Atestados particulares sem validação médica
Durante a sua defesa, o professor alegou que apresentou atestados médicos particulares para amparar suas ausências. No entanto, a Junta Médica Oficial do município não homologou esses documentos. Segundo a legislação de Uberlândia, a concessão de licenças para tratamento de saúde depende obrigatoriamente da validação da perícia médica oficial do município.
Além disso, a Junta Médica demonstrou razoabilidade ao longo do período de avaliação do docente. Apenas no exercício de 2025, o órgão municipal deferiu 117 dias de licença médica devidamente comprovada ao servidor. Contudo, a perícia rejeitou os pedidos que não preenchiam as exigências legais, o que consequentemente gerou as 127 faltas não justificadas.
Rigor na legislação municipal de Uberlândia
A legislação municipal disciplina o tema com precisão e rigor. A Lei Complementar Municipal nº 426/2006 autoriza a antecipação da avaliação do estágio probatório caso o servidor registre mais de seis faltas sem justificativa. Desse modo, a assiduidade representa um requisito indispensável e obrigatório para a conquista da estabilidade no cargo público municipal.
O professor também tentou suspender o processo administrativo alegando a existência de uma ação judicial em andamento. No entanto, a comissão rejeitou o argumento com base no princípio da independência entre as instâncias administrativa e judicial. Portanto, a propositura de uma ação na Justiça não impede a prefeitura de exercer o seu poder de autotutela.
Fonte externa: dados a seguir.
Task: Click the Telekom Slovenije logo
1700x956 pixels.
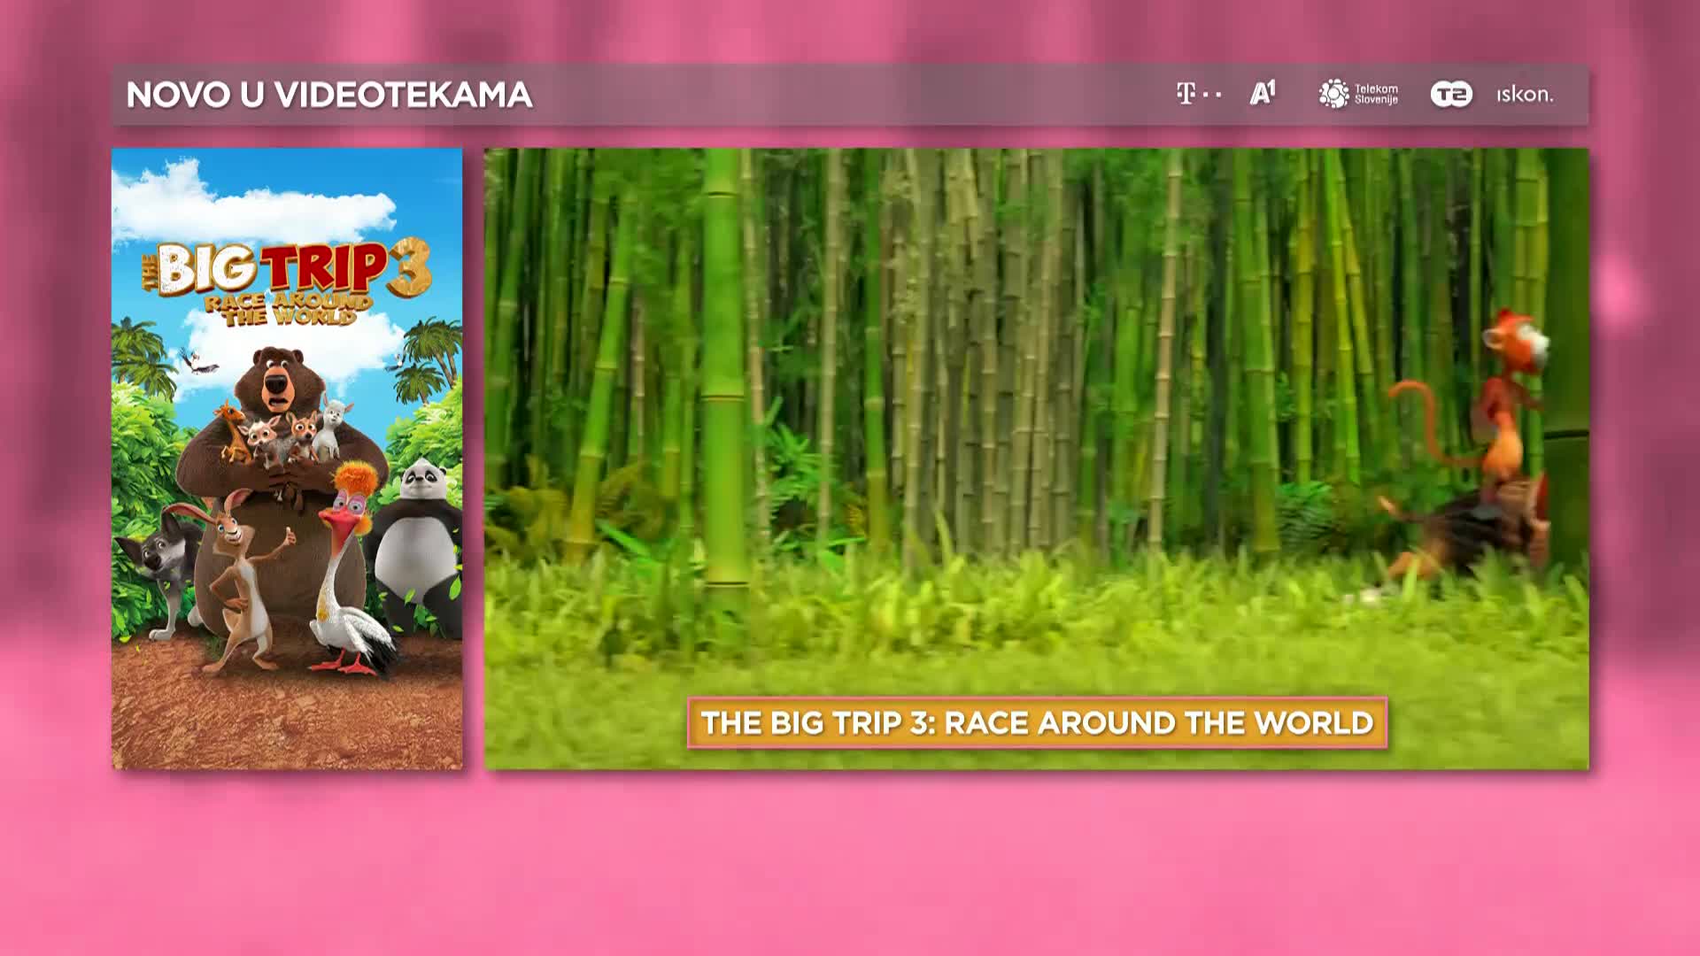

Decisão final e exoneração
Após analisar detalhadamente todas as provas e depoimentos, a comissão negou o pedido de uma nova perícia médica por falta de fatos novos relevantes. Consequentemente, o município aplicou as sanções previstas em lei e decretou a exoneração ex officio do docente, encerrando seu vínculo oficial com a Secretaria Municipal de Educação.